Gap Coverage

We call it gap insurance. Maybe that’s misleading.

Questions received by CarInsurance.com show that there is a huge misconception about what gap insurance really covers. Many car owners believe gap insurance is a catch-all policy that makes their car payments anytime they’re unable to. That is not the case.

Gap insurance does not cover:

  • car payments in case of financial hardship, job loss, disability or death
  • repairs to your vehicle
  • the value of your car or balance of a loan if your car is repossessed
  • a rental car while your vehicle is in the shop
  • the diminished value of your car after an accident
  • a down payment for a new car
  • carry-over balances on any loans you rolled over into your new car loan
  • extended warranties you add to your car loan

In short, gap insurance isn’t “super coverage” that protects you if you don’t have the best auto insurance coverage or can’t pay on your loan.

What does gap insurance do?
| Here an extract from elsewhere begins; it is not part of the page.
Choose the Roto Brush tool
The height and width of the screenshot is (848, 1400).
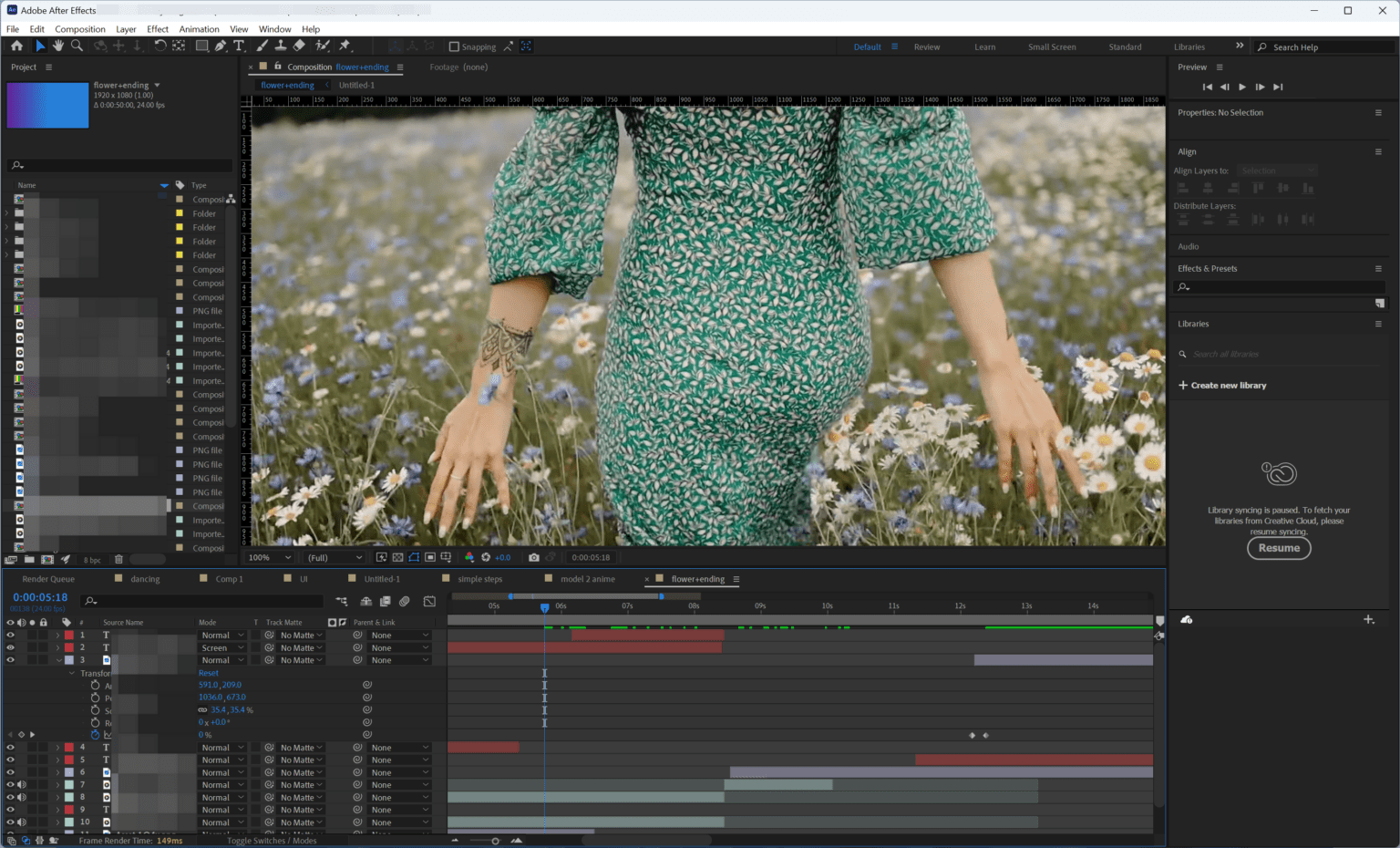[x=323, y=46]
It pays the difference, in the event of a total loss, between what you owe on the car and what it is worth in an insurance company’s eyes. That’s it.

But that’s a bigger deal than you might think.
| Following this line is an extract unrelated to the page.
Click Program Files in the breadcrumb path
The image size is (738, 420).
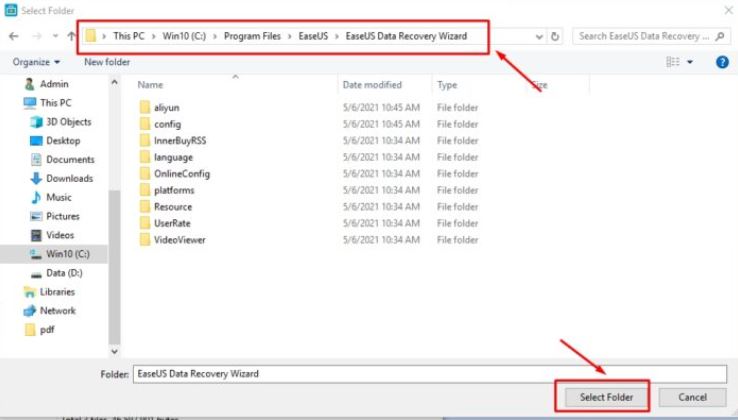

When you need gap insurance, and why

According to Edmunds.com, the average new car depreciates 11 percent as soon as it leaves the dealer’s lot. After a year, it’s worth 20 percent less than new.

If you didn’t put much down and had your taxes and licensing fees rolled into your loan, you could be upside-down (owe more than car’s worth) before you are a block from the dealership.

For instance: You buy a car that stickers for $24,000 and rolls out the door with taxes and fees for $26,500. You put down only $1,000, sign your financing papers, get a car insurance policy and drive off the lot.

Nearly a year later, your “new car” is totaled out. You file a collision claim with your insurer and find out that the actual cash value of your vehicle is only $19,200. This means after your $500 deductible is taken out, your car insurance company will pay out $18,700 to your lienholder.

You still owe $23,500 on the car, so you’re left with a “gap” of $4,800.

With a gap insurance policy that includes coverage for your deductible, this whole amount would be covered. If you didn’t get gap insurance, you’re left paying the difference out of your own pocket for a car you no longer have – and that hurts, because you’ve got to buy another car, too.

Gap is actually an acronym, meaning “guaranteed auto protection” or “guaranteed asset protection.” Its function is to provide protection in the early years, when the loan exceeds the value of the car.